I picked an interesting day to visit what I shall diplomatically call the capital of Israel and the capital of Palestine (although, as yet, no Palestinian state exists. And I’ve decided - well, realised - that pretty much always the best course to take is not to take sides. I admire both sides, but support neither in their conflict).
Even though I had hired a car (and eventually got to pick it up courtesy of a photocopy of my driving licence), I realised it would be far simpler and easier to take the advice of the Jewish accountant I met in Luton airport and take the bus. Easier and simpler? You bet. It’s just a ten-minute walk from my hotel to the bus station next to Tel Aviv rail station and once aboard the 480, you are in Jerusalem central bus station 50 minutes later for just 16 shekels (£3.45/$4.48), which is value in anyone’s currency, and the buses run every 20 minutes throughout the day. But that’s enough trivial detail.
Once in Jerusalem, I then had to get to the Old City. So: how do I get to the Old City? I asked a burly security guard next to the light railway (i.e. tram - who calls a tram a light railway? Well, the Israelis do. Oh, and sadly, though understandably, burly and not so burly security guards are thick on the ground in Jerusalem). He told me, so I jumped on the tram and within minutes found myself in conversation with Albery/Albury - don’t know the spelling - who now an Israeli, was born and raised in Glasgow before moving to Israel once he graduated.

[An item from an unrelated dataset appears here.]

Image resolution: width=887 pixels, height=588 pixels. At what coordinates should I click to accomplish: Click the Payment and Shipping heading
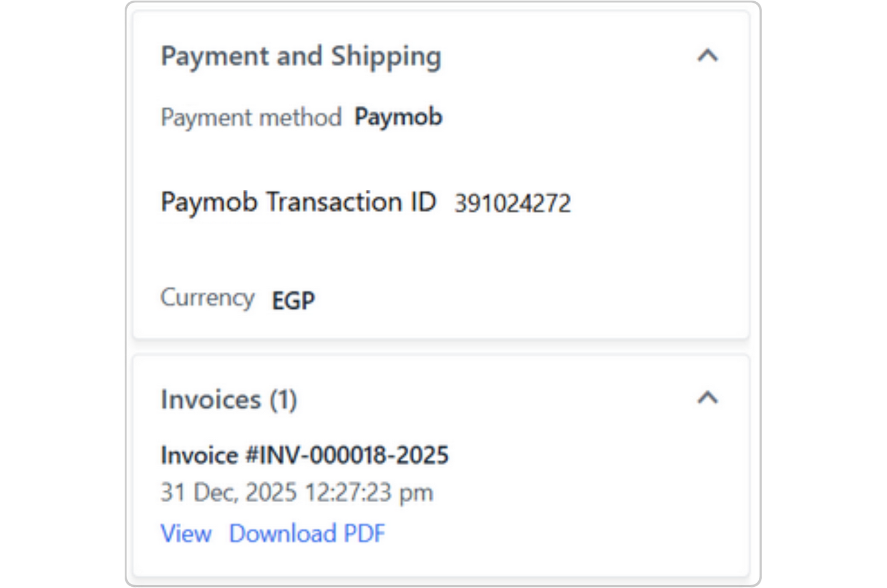(x=302, y=56)

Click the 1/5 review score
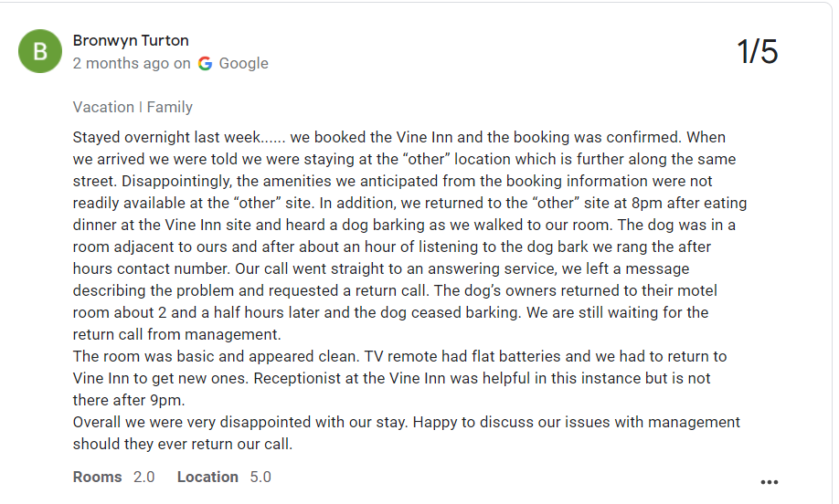(x=757, y=52)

I told him I was heading to the Old City. and he said ‘come with me, I’m going there, too, so I’ll show you.’ It turns out that although he was a teacher, he was also a volunteer guide to the Old City, and he gave me a lot if good info on the way. We entered through the Jaffa Gate, and he
There were young folk everywhere, all wearing white T-shirts and in a hell of a good mood. And given that the country’s very existence was at stake in 1967 and they were celebrating the thwarting of the threat to their country’s existence, who can blame them? There is far more that might be said about the ongoing Israel/Palestinian conflict, and I must add that I am not completely ignorant to its complexities, but I shan’t pontificate about it here. I shall only add that ‘not taking sides’ ever, but being open to hearing what both sides have to say is, for me at least, pretty important.
. . .
The Western Wall is, well, the Western Wall, the holy of holies of Judaism, and although this idiot is now that curious sort, a man who believes in God, but nothing at all beyond that, I do respect those who have another faith, unless, of course, they subscribe to any creed - or rather and better the bastardisation of any creed - that involves the misery, death or destruction of non-adherents. It’s notable that pretty much every faith in its purest form has as one of its central tenets goodwill to all mankind, irrespective of race, colour or creed, and that only the nutters - of whom there are far too many - take a minority view.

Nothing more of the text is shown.